The data:
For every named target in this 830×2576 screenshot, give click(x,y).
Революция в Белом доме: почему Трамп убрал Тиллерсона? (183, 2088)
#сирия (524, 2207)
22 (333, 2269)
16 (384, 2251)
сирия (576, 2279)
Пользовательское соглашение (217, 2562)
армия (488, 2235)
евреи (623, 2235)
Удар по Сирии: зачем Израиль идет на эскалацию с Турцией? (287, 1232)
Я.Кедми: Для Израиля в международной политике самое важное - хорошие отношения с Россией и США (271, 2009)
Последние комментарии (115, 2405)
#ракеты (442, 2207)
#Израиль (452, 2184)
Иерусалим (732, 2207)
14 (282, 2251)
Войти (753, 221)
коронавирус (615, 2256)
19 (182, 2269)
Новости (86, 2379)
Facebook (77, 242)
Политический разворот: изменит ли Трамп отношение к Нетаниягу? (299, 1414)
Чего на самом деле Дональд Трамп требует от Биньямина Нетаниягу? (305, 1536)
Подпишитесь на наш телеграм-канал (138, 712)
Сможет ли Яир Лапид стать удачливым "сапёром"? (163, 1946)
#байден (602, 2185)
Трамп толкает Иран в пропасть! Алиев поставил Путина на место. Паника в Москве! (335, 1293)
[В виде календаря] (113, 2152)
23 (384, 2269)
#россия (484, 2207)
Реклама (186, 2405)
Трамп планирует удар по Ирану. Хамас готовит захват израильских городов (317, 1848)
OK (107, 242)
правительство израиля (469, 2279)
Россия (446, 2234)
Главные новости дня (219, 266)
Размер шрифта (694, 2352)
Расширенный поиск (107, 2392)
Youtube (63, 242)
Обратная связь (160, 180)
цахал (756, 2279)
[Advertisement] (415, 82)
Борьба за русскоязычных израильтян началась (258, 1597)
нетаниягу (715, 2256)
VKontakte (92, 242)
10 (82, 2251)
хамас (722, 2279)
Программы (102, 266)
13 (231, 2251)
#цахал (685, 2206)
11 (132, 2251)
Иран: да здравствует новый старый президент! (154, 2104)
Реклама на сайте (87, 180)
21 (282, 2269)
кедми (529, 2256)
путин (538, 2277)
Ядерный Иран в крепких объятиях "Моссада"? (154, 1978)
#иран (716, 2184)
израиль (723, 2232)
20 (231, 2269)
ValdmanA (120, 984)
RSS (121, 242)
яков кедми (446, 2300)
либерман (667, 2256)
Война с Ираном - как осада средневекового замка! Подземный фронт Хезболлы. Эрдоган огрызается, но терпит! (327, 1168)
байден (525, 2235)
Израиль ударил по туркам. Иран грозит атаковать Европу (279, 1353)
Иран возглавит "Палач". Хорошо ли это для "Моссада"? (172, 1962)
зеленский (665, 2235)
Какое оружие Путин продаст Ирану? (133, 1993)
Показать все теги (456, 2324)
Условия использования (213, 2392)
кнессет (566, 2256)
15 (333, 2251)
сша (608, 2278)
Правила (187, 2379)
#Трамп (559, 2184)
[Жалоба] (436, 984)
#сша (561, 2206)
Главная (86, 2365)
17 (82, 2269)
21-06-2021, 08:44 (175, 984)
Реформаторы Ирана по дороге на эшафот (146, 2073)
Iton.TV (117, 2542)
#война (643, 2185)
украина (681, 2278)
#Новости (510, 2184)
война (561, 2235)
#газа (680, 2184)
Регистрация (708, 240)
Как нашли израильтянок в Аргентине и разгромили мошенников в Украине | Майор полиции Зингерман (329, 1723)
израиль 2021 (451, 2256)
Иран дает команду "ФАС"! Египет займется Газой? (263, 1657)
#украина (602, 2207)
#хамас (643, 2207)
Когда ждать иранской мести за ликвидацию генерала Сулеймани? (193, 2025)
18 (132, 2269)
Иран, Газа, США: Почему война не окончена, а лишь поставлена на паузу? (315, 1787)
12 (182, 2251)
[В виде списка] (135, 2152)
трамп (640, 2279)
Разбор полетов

Task: The full set of entries should appear again, unchanged, line by line.

Output for this task:
For every named target in this 830×2576 screenshot, give click(x,y).
Революция в Белом доме: почему Трамп убрал Тиллерсона? (183, 2088)
#сирия (524, 2207)
22 (333, 2269)
16 (384, 2251)
сирия (576, 2279)
Пользовательское соглашение (217, 2562)
армия (488, 2235)
евреи (623, 2235)
Удар по Сирии: зачем Израиль идет на эскалацию с Турцией? (287, 1232)
Я.Кедми: Для Израиля в международной политике самое важное - хорошие отношения с Россией и США (271, 2009)
Последние комментарии (115, 2405)
#ракеты (442, 2207)
#Израиль (452, 2184)
Иерусалим (732, 2207)
14 (282, 2251)
Войти (753, 221)
коронавирус (615, 2256)
19 (182, 2269)
Новости (86, 2379)
Facebook (77, 242)
Политический разворот: изменит ли Трамп отношение к Нетаниягу? (299, 1414)
Чего на самом деле Дональд Трамп требует от Биньямина Нетаниягу? (305, 1536)
Подпишитесь на наш телеграм-канал (138, 712)
Сможет ли Яир Лапид стать удачливым "сапёром"? (163, 1946)
#байден (602, 2185)
Трамп толкает Иран в пропасть! Алиев поставил Путина на место. Паника в Москве! (335, 1293)
[В виде календаря] (113, 2152)
23 (384, 2269)
#россия (484, 2207)
Реклама (186, 2405)
Трамп планирует удар по Ирану. Хамас готовит захват израильских городов (317, 1848)
OK (107, 242)
правительство израиля (469, 2279)
Россия (446, 2234)
Главные новости дня (219, 266)
Размер шрифта (694, 2352)
Расширенный поиск (107, 2392)
Youtube (63, 242)
Обратная связь (160, 180)
цахал (756, 2279)
[Advertisement] (415, 82)
Борьба за русскоязычных израильтян началась (258, 1597)
нетаниягу (715, 2256)
VKontakte (92, 242)
10 (82, 2251)
хамас (722, 2279)
Программы (102, 266)
13 (231, 2251)
#цахал (685, 2206)
11 (132, 2251)
Иран: да здравствует новый старый президент! (154, 2104)
Реклама на сайте (87, 180)
21 (282, 2269)
кедми (529, 2256)
путин (538, 2277)
Ядерный Иран в крепких объятиях "Моссада"? (154, 1978)
#иран (716, 2184)
израиль (723, 2232)
20 (231, 2269)
ValdmanA (120, 984)
RSS (121, 242)
яков кедми (446, 2300)
либерман (667, 2256)
Война с Ираном - как осада средневекового замка! Подземный фронт Хезболлы. Эрдоган огрызается, но терпит! (327, 1168)
байден (525, 2235)
Израиль ударил по туркам. Иран грозит атаковать Европу (279, 1353)
Иран возглавит "Палач". Хорошо ли это для "Моссада"? (172, 1962)
зеленский (665, 2235)
Какое оружие Путин продаст Ирану? (133, 1993)
Показать все теги (456, 2324)
Условия использования (213, 2392)
кнессет (566, 2256)
15 (333, 2251)
сша (608, 2278)
Правила (187, 2379)
#Трамп (559, 2184)
[Жалоба] (436, 984)
#сша (561, 2206)
Главная (86, 2365)
17 (82, 2269)
21-06-2021, 08:44 (175, 984)
Реформаторы Ирана по дороге на эшафот (146, 2073)
Iton.TV (117, 2542)
#война (643, 2185)
украина (681, 2278)
#Новости (510, 2184)
война (561, 2235)
#газа (680, 2184)
Регистрация (708, 240)
Как нашли израильтянок в Аргентине и разгромили мошенников в Украине | Майор полиции Зингерман (329, 1723)
израиль 2021 (451, 2256)
Иран дает команду "ФАС"! Египет займется Газой? (263, 1657)
#украина (602, 2207)
#хамас (643, 2207)
Когда ждать иранской мести за ликвидацию генерала Сулеймани? (193, 2025)
18 (132, 2269)
Иран, Газа, США: Почему война не окончена, а лишь поставлена на паузу? (315, 1787)
12 (182, 2251)
[В виде списка] (135, 2152)
трамп (640, 2279)
Разбор полетов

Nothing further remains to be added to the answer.